* **Exercise**:
Copy out exactly the lines from the line containing "This screenshot has width=700, height=1556." to the end of the listing.

Start of Supplied data

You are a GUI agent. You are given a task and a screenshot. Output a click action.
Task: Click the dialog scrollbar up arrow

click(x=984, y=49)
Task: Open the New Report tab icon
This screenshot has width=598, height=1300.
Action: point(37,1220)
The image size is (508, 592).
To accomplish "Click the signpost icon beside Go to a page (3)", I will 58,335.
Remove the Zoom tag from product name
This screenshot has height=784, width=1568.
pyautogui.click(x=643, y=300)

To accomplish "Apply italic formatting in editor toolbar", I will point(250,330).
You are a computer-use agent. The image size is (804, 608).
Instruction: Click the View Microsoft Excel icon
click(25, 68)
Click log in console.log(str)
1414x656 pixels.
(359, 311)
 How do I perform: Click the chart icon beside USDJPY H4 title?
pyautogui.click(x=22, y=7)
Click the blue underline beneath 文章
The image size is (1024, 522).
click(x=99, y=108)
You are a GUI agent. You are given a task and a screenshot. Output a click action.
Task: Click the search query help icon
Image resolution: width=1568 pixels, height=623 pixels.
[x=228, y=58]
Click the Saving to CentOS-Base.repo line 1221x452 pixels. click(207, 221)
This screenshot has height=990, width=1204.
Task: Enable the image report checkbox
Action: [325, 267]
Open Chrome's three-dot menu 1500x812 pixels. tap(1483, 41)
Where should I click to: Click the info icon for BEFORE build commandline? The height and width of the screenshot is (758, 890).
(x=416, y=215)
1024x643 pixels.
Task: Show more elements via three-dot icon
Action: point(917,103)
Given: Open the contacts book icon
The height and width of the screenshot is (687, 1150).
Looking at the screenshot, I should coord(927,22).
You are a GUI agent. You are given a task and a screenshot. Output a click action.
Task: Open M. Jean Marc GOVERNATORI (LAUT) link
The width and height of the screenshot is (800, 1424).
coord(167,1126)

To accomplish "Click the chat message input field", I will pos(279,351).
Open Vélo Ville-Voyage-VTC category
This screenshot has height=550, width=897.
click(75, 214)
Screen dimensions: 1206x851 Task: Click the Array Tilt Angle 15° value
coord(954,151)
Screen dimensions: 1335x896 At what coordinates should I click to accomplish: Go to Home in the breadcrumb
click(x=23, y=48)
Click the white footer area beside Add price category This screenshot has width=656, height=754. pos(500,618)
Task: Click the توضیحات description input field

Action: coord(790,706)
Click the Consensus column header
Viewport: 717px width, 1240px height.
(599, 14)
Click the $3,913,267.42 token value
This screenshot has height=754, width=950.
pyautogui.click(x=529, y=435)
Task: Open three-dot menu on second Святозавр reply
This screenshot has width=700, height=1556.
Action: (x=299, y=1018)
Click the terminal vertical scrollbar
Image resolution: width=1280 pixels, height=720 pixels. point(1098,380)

End of Supplied data

* **Result of this task**:
This screenshot has width=700, height=1556.
Action: (x=299, y=1018)
Click the terminal vertical scrollbar
Image resolution: width=1280 pixels, height=720 pixels. point(1098,380)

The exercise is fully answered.